Jacques Mattheij made a small, but awesome, mistake. He went on eBay one evening and bid on a bunch of bulk LEGO brick auctions, then went to sleep. Upon waking, he discovered that he was the high bidder on many, and was now the proud owner of two tons of LEGO bricks. (This is about 4400 pounds.) He wrote, "[L]esson 1: if you win almost all bids you are bidding too high."

Mattheij had noticed that bulk, unsorted bricks sell for something like €10/kilogram, whereas sets are roughly €40/kg and rare parts go for up to €100/kg. Much of the value of the bricks is in their sorting. If he could reduce the entropy of these bins of unsorted bricks, he could make a tidy profit. While many people do this work by hand, the problem is enormous—just the kind of challenge for a computer. Mattheij writes:

There are 38000+ shapes and there are 100+ possible shades of color (you can roughly tell how old someone is by asking them what lego colors they remember from their youth).

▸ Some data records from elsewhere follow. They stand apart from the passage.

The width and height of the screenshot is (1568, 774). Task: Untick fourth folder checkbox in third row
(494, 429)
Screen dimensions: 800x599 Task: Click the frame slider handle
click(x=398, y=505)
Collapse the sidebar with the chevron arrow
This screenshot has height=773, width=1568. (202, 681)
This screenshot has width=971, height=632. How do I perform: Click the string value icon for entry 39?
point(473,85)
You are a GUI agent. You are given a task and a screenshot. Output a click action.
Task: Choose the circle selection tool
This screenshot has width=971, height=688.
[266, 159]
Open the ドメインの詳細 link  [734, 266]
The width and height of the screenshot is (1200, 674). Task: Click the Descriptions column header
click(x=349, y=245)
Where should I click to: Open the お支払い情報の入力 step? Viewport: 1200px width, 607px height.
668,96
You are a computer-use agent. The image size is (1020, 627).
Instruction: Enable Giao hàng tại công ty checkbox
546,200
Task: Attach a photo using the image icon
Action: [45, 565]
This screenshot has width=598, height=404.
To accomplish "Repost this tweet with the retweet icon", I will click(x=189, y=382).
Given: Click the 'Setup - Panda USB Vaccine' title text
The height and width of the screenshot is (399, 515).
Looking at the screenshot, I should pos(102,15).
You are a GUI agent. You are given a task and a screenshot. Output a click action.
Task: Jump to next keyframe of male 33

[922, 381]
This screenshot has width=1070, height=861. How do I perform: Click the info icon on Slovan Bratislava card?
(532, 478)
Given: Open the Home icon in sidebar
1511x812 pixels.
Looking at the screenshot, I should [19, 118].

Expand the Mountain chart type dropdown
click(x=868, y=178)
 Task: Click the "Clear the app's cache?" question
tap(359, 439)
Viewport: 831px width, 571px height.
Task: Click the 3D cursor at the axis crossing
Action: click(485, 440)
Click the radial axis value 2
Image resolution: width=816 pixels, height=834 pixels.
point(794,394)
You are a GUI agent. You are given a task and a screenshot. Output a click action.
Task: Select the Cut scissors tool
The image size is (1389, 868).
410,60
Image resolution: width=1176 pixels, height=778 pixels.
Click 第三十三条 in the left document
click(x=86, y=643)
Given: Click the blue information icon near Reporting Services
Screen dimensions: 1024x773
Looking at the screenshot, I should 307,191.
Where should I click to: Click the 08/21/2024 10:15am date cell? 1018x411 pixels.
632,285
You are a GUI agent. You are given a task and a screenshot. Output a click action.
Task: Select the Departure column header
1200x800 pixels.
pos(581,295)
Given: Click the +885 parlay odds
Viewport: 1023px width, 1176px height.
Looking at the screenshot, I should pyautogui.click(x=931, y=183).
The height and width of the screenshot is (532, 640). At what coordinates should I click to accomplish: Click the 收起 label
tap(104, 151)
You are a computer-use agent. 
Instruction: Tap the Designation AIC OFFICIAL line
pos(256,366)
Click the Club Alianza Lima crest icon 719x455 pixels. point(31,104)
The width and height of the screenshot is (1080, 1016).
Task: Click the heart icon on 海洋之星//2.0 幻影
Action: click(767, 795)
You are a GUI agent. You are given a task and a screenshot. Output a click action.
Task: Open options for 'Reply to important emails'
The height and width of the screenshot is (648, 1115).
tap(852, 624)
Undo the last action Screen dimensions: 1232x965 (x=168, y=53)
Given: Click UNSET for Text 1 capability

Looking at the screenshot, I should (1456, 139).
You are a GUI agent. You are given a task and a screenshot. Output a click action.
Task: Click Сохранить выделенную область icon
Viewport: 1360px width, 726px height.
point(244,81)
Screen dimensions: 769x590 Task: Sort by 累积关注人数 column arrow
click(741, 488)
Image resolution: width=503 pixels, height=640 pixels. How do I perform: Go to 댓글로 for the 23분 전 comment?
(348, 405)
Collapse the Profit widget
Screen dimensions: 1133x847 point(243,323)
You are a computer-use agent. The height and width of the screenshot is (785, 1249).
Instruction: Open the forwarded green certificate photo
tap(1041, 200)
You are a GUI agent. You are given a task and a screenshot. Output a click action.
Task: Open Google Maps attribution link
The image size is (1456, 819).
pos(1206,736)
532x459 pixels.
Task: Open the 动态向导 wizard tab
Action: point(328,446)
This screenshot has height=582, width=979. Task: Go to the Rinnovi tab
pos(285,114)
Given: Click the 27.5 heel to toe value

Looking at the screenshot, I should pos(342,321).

In the following months, Mattheij built a proof-of-concept sorting system using, of course, LEGO. He broke the problem down into a series of sub-problems (including "feeding LEGO reliably from a hopper is surprisingly hard," one of those facts of nature that will stymie even the best system design). After tinkering with the prototype at length, he expanded the system to a surprisingly complex system of conveyer belts (powered by a home treadmill), various pieces of cabinetry, and "copious quantities of crazy glue."

Here's a video showing the current system running at low speed:

The key part of the system was running the bricks past a camera paired with a computer running a neural net-based image classifier. That allows the computer (when sufficiently trained on brick images) to recognize bricks and thus categorize them by color, shape, or other parameters. Remember that as bricks pass by, they can be in any orientation, can be dirty, can even be stuck to other pieces. So having a flexible software system is key to recognizing—in a fraction of a second—what a given brick is, in order to sort it out. When a match is found, a jet of compressed air pops the piece off the conveyer belt and into a waiting bin.

After much experimentation, Mattheij rewrote the software (several times in fact) to accomplish a variety of basic tasks. At its core, the system takes images from a webcam and feeds them to a neural network to do the classification. Of course, the neural net needs to be "trained" by showing it lots of images, and telling it what those images represent. Mattheij's breakthrough was allowing the machine to effectively train itself, with guidance: Running pieces through allows the system to take its own photos, make a guess, and build on that guess. As long as Mattheij corrects the incorrect guesses, he ends up with a decent (and self-reinforcing) corpus of training data. As the machine continues running, it can rack up more training, allowing it to recognize a broad variety of pieces on the fly.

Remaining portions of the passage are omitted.